Venían desde muy lejos. Cualquiera hubiera dicho que venían de las estrellas pues la oscuridad que se mecía en sus pupilas desgastadas era la misma que hubiera visto pasar cien mil noches en vela.
Se acercaron lentamente hasta el pantano con los largos y delgados brazos colgándoles sin fuerza. Yo había decidido pasar aquella noche de verano durmiendo a cielo raso, contemplando las estrellas. Bebieron el agua dulce con sus bocas como animales exhaustos durante toda la noche, aquellos seres cuyo único vestido era su luminosa piel de plata.

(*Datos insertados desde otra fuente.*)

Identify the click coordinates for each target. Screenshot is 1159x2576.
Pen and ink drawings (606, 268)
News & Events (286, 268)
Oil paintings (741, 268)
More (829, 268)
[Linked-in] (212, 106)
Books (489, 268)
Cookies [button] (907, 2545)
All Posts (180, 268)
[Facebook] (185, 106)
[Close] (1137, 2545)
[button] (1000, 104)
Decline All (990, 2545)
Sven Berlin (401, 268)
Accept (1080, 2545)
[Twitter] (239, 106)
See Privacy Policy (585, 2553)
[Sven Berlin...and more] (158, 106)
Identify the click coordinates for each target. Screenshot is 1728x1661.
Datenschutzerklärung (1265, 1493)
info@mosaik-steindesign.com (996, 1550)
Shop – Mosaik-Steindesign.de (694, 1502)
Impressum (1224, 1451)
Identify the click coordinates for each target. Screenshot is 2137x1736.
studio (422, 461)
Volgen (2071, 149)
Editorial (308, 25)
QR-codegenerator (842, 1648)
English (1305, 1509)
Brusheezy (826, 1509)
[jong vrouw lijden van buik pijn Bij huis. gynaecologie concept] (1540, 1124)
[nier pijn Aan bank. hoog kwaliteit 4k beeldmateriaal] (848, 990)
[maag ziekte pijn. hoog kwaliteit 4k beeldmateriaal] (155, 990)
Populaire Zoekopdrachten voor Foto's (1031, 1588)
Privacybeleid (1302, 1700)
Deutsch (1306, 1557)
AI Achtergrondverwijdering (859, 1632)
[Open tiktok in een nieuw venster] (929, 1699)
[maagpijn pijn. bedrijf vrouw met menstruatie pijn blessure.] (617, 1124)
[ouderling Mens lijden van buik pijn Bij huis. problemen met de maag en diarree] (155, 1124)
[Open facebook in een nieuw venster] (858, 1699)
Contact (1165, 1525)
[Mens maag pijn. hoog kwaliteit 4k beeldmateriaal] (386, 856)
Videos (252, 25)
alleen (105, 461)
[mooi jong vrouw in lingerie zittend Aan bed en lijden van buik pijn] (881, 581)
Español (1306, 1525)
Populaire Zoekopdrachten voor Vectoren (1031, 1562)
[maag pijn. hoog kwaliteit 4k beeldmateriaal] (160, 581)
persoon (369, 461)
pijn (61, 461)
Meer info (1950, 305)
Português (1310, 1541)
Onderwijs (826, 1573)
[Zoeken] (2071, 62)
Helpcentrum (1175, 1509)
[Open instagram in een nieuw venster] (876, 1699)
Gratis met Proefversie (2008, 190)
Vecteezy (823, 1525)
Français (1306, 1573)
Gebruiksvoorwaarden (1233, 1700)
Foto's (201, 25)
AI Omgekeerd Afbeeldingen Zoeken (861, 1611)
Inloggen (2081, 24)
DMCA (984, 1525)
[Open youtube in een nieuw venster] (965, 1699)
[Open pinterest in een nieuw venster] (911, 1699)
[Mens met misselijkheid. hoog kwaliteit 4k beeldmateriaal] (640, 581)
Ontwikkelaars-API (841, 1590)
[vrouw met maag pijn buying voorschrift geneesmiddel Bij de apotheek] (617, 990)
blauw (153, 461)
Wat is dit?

Empezó a salir el sol y dejó ver una oquedad horadada donde antes se hallaban las aguas del pantano. La luz de plata que iluminaba sus cuerpos se desvaneció de repente y de la punta de sus dedos comenzaron a brotar menudas plumas azules que pronto les hubieron cubierto por completo. Extendieron sus alas y desaparecieron tras el cielo del amanecer, dejándome a solas con la mirada atónita y perdida entre los árboles del bosque y los primeros trinos de los pájaros.
Hasta el día de hoy no he querido contar a nadie esta historia, pues me habrían tomado por loco. Aunque tampoco supieron explicar en el pueblo como de la noche a la mañana el pantano se había secado. Si me decido entonces a relatar esta experiencia es porque veo que mis días están contados, me he convertido en un hombre viejo. Si hubiera tenido descendencia, quizás habría contado esta historia como si hubiera sido una leyenda, pero no he tenido tiempo. Desde aquella noche clara he pasado los días durmiendo para por la noche permanecer en el hueco de mi ventana, intentando vislumbrar entre las estrellas, cualquier vestigio que me dijera que aún siguen existiendo en algún lugar remoto del espacio aquellos asombrosos seres, hijos de las estrellas.